0 - Installation

Installation

The installation of Gaia is simple and often takes a few minutes.

Using Docker

Gaia offers a various amount of docker images available at https://hub.docker.com/r/gaiapipeline/gaia/. If you use the latest image tag, you will get a docker image which contains everything to build all currently supported pipeline languages but also needs more disk-space. If you are confident that you just want to use one programming language for your pipelines you should consider taking the smaller images which are build just for this language. You can find a list of available images at the tags page.

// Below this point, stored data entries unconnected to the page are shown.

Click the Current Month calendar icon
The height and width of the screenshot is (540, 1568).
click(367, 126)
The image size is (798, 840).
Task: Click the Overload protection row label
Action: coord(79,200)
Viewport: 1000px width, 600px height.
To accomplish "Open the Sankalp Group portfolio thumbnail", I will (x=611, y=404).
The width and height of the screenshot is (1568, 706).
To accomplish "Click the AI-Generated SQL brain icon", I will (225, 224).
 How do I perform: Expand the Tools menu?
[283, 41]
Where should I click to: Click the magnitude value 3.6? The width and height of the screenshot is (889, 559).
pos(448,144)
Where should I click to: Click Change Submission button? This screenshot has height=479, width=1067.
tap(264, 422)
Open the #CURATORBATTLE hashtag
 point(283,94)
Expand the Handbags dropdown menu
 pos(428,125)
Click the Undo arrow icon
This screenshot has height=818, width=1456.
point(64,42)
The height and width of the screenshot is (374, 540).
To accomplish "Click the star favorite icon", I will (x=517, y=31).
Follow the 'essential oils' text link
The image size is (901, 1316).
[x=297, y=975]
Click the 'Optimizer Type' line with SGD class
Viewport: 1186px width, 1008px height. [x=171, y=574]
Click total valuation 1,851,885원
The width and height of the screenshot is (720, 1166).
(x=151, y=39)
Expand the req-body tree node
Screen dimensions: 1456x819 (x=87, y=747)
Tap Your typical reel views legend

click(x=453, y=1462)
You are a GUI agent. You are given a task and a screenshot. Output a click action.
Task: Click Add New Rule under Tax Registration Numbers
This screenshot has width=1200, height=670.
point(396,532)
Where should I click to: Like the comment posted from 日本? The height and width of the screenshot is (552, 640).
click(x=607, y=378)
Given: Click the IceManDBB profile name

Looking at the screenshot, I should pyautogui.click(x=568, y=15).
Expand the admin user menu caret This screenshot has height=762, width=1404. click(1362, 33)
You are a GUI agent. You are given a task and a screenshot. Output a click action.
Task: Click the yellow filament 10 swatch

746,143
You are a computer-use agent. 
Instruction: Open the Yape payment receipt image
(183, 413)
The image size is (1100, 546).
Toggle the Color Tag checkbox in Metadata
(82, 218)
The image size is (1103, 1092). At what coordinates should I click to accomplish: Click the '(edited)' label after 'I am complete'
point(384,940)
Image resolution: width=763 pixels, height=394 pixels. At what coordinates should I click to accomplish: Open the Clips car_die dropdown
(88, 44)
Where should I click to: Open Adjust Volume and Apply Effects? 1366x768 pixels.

The following command starts Gaia as a daemon process and mounts all data to the current folder. Afterwards, Gaia will be available on the host system on port 8080 (http://localhost:8080/). Use the standard user “admin” and password “admin” as initial login. It is recommended to change the password afterwards.

docker run -d -p 8080:8080 -v $PWD:/data gaiapipeline/gaia:latest


Manually

It is possible to install gaia directly on the host system. This can be achieved by downloading the binary from the releases page. Please be aware that you, dependent on the programming language you want to use for your pipelines, might need other libraries to create pipelines via Gaia. In the dockerfile you should find all information for what is needed. Please open a issue if you have trouble to setup Gaia.

Use the standard user “admin” and password “admin” as initial login. It is recommended to change the password afterwards.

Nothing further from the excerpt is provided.